9th Circuit Deals Blow to Censorship of Gun Blueprints

The effort by a collection of 23 Democratic state attorneys general to outlaw the publication of gun blueprints took a setback on Tuesday.

A panel of 9th Circuit judges ruled the AGs could not block the State Department from entering into a deal with a gun-rights group to allow them to post the files. The panel voted 2-1 that the lower court didn’t have the power to block the agreement. It reversed that court’s decision and put the agreement back into place.

“The district court erred in reviewing the DOS and Commerce Final Rules, and its injunction is therefore contrary to law,” the judges wrote.

The Second Amendment Foundation, who entered into the agreement with the State Department, celebrated the ruling. Alan Gottlieb, the group’s foundation, said he was glad to see the appeals court act.

“It’s about time,” Gottlieb told The Reload. “The lower court never should have granted the AGs their request to enjoin the State Department from honoring their agreements with Second Amendment Foundation and Defense Distributed.”

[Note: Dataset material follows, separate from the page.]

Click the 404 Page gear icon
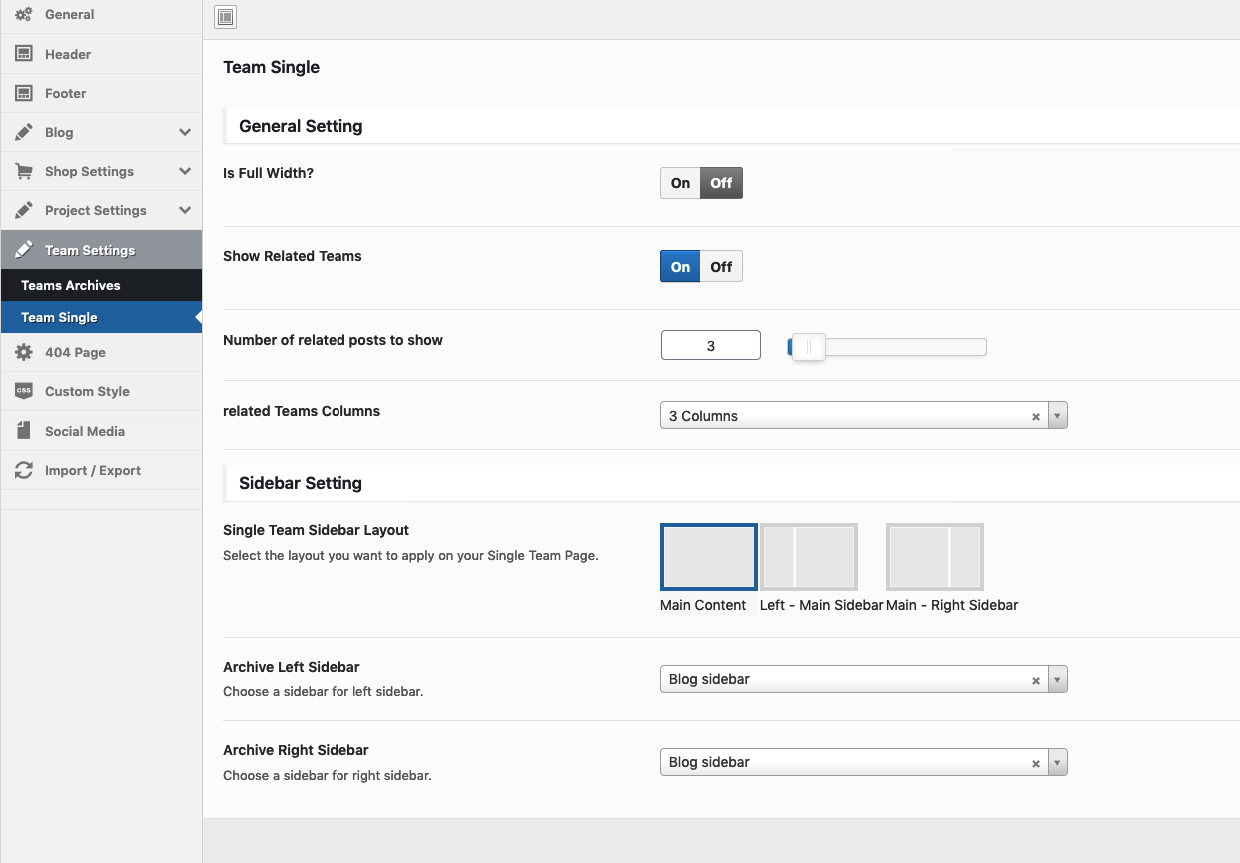Image resolution: width=1240 pixels, height=863 pixels. click(24, 352)
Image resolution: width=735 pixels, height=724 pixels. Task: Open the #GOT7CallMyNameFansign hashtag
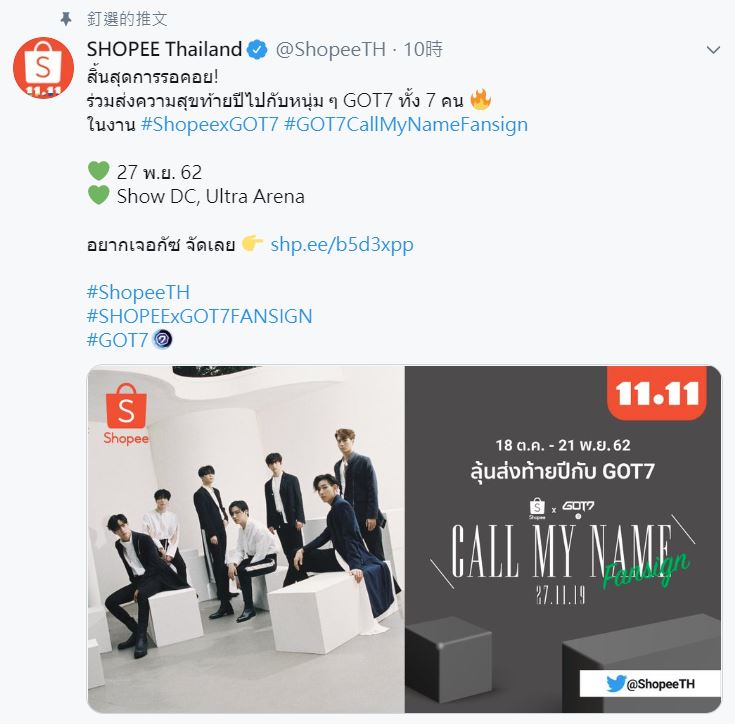406,124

The decision complicates the effort by the AGs to censor the gun schematics. The blueprints have been a source of controversy since May 2013 when the first widely publicized 3D-printed gun concept was posted online. The State Department then tried to outlaw publication of the files by claiming they violated an arms-export law.

The Second Amendment Foundation, alongside the company that pioneered the 3D-printed gun designs, filed a First and Second Amendment suit against the State Department. The agency eventually came to an agreement allowing the files to be posted online. That’s when the Democratic AGs sued to block the department from enforcing that agreement.

Gottlieb said the AGs constructed the case in a way that prevented the gun-rights group from getting involved.

“Of course, they didn’t name us in the suit because they didn’t want us to be able to raise First Amendment issues and they knew they’d lose on that,” he said. “So, they manipulated the courts in a way that we couldn’t really respond but they could go after the federal government.”

He said he always believed the move was a long shot.

“Ultimately, we knew they’d fail,” Gottlieb said. “And they did.”

Despite opposition from the Justice Department, a lower court judge sided with the AGs. Now that the lower court’s opinion has been overturned, the initial settlement will go back into effect.

“The legal effect of the circuit court’s decision is that 3D gun files can be ‘undesignated’ (to use the court’s inelegant term) from the U.S. Munitions List and their regulation transferred to the Department of Commerce without judicial oversight,” Gabriel Malor, an appellate litigator who has watched the case, told The Reload. “That would in effect allow the 3D gun files to be published online, as the Trump administration apparently intended back in 2018.”

But Malor said the Biden administration could make the win for gun-rights advocates short-lived by undoing the deal.

“The practical effect will likely be more limited because the Biden administration has indicated that it intends to introduce forthcoming regulations to cover these weapons,” he said.